Niels, ébahi devant une situation si étrange se tourna désormais vers Milla, accroupie, les genoux au niveau de la tête et les bras lui fournissant le met qui semblait divin, d'après son regain d'énergie et sa vivacité concernant l'ingurgitation massive de pitance. Elle ne ressemblait plus à rien, avec son apparence squelettique, la combinaison collante rouge et noire qui laissait tout de même percevoir sa maigreur et qui semblait ne faire plus qu'un avec elle, et sa position maladive de goule insatiable consumant tout ce qu'elle pouvait en un temps record. Les deux mangeaient à une vitesse hallucinante et ne s'arrêtaient pas même pour respirer. Ils enchaînaient les pains, comme si leur vie en dépendait. Niels avait la bouche entrouverte et la mâchoire tombante sans même le remarquer. Il balbutia :
— Euh.. Mais... Qu... Combien vous en avez mangé là ?

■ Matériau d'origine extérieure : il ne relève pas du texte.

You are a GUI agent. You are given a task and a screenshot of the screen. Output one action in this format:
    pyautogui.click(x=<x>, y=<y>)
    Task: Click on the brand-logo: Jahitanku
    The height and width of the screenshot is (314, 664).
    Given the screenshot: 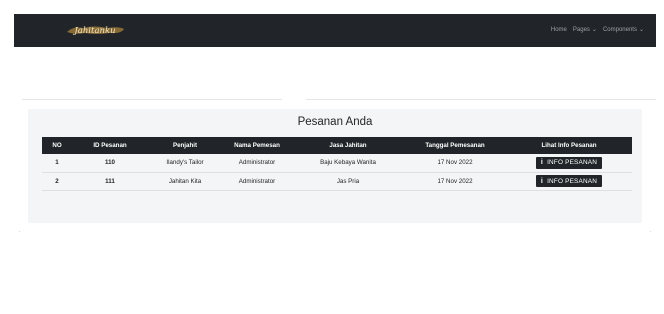 What is the action you would take?
    pyautogui.click(x=95, y=30)
    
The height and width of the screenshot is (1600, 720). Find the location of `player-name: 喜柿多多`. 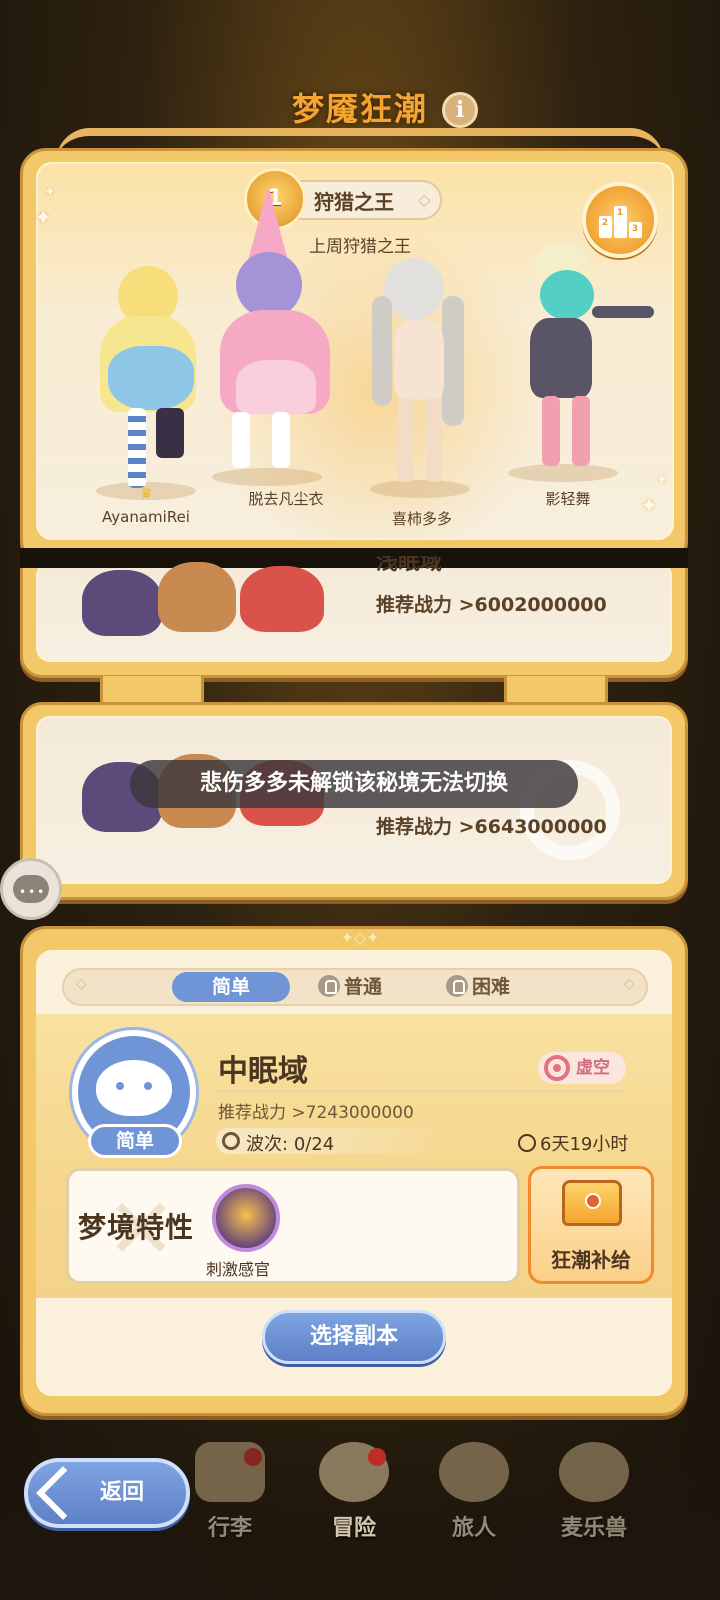

player-name: 喜柿多多 is located at coordinates (422, 519).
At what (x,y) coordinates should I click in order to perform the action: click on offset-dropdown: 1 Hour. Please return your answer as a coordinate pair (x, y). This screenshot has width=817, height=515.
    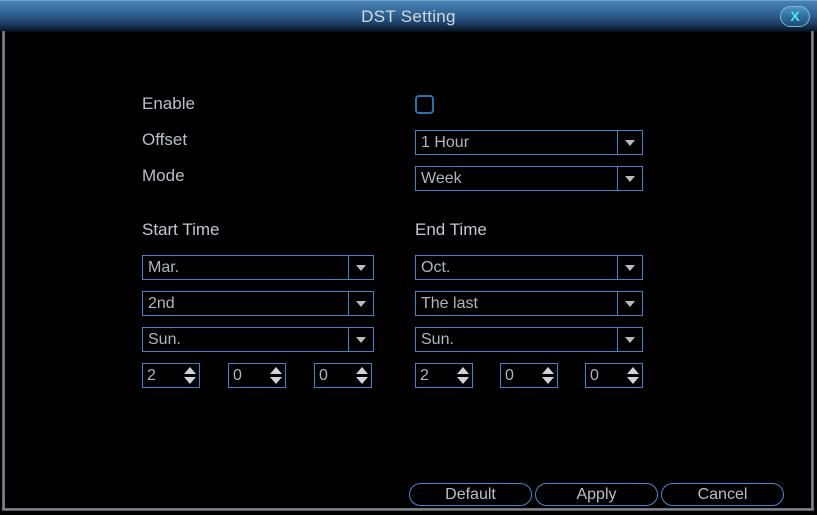
    Looking at the image, I should click on (529, 142).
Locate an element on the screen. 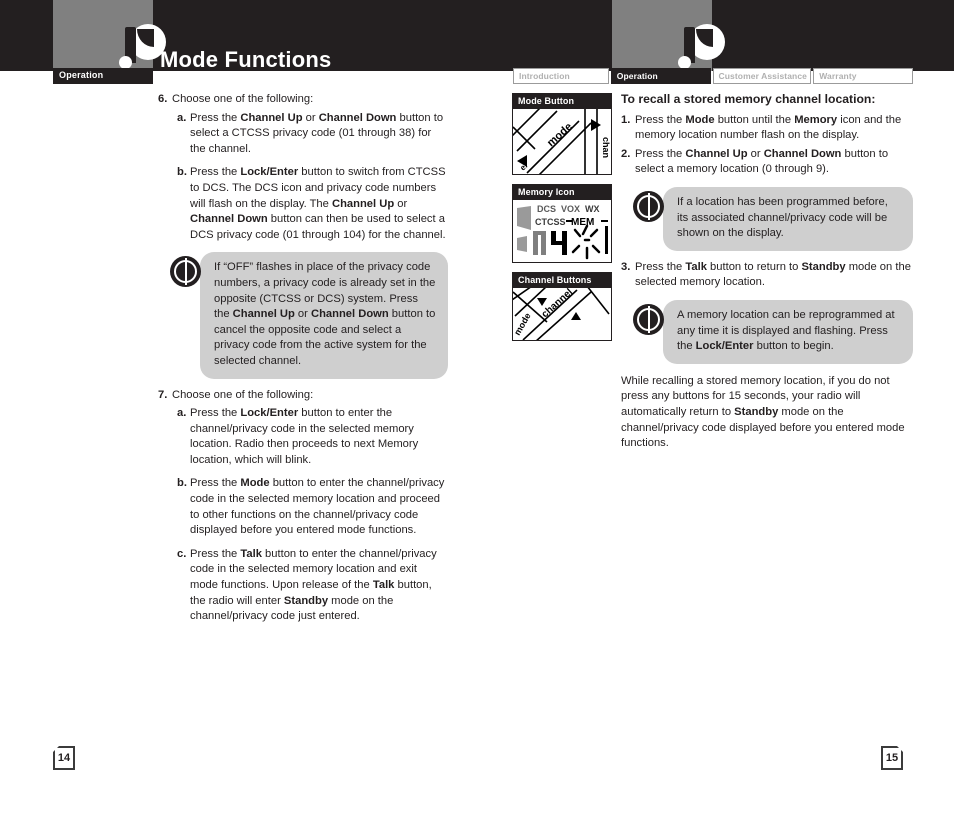 This screenshot has width=954, height=813. step-7: 7. Choose one of the following: is located at coordinates (303, 396).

— Je sais pas j'ai pas compté, répondit Myrmid la bouche pleine, ne s'arrêtant pas d'avaler.
— Moi j'ai compté, fit remarquer Milla avec la vive intonation d'une psychopathe fière d'elle-même. J'ai compté, j'ai compté ! J'en ai pris trente-quatre ! Trente-quatre ! Trente-quatre ! Trente-quatre ! »
Puis elle rit, le gosier rempli, crachant des miettes de tout côtés. Son rire ne s'arrêta pas, mais elle continuait à s'empiffrer comme elle pouvait. Son gloussement envahit toute la pièce, provoquant une ambiance malsaine, mais qui faisait tout de même ricaner Myrmid. Niels était tout sauf à l'aise et ne comprenait plus rien. Un vertige l'envahit tandis que les rires éclatèrent de plus en plus forts, de plus en plus stridents. Puis tout retomba d'un coup. Toutefois, Milla reprit alors ses paroles de dégénérée, pareil à une détenue d'asile :
— Trente-quatre ! Trente-quatre ! Trente-quatre ! Trente cinq ! Trente cinq ! Trente...
Elle s'étouffa, ce qui suffit pour la faire taire le temps d'une dizaine de secondes. Niels profita de cette interlude :
— Bon, euh... Les mecs, abusez pas trop et... Vous me laissez un pain d'accord ?
— Y'a pas de soucis, affirma Myrmid, les joues rondes et rouges qui donnaient l'impression d'exploser, en train de recracher sans le remarquer ce qu'il venait de manger.
— Trente cinq ! Trente cinq ! Trente-cinq !!! TRENTE CIN... »
Niels repartit vers Herma et les otages, qui désormais étaient ceux qui lui faisaient le moins peur. Il pensait à voix haute « C'est quoi ce cauchemar ? Comment peuvent-ils avoir aussi faim ? »
Niels était déjà dos à l'entrepôt et ne put remarquer Milla vomir. Ce qui ne l'empêcha pas de continuer de manger juste après, tout en répétant le nombre de pains qu'elle avait détruit. Elle essaya d'enfoncer le trente-sixième entièrement d'un seul coup, ce qui lui déchira de la peau du palais et de la gorge, avant de régurgiter une seconde fois. « Trente-six, trente-six !! »
Niels ferma les portes derrière lui pour ne plus entendre ces cris horrifiants. Il marchait d'un pas vide. Sidéré, il avançait et tentait d'oublier ce qu'il venait de voir. Que tout ceci n'était qu'un mauvais rêve, une illusion. Il réussit, d'une manière très surprenante, à s'en persuader.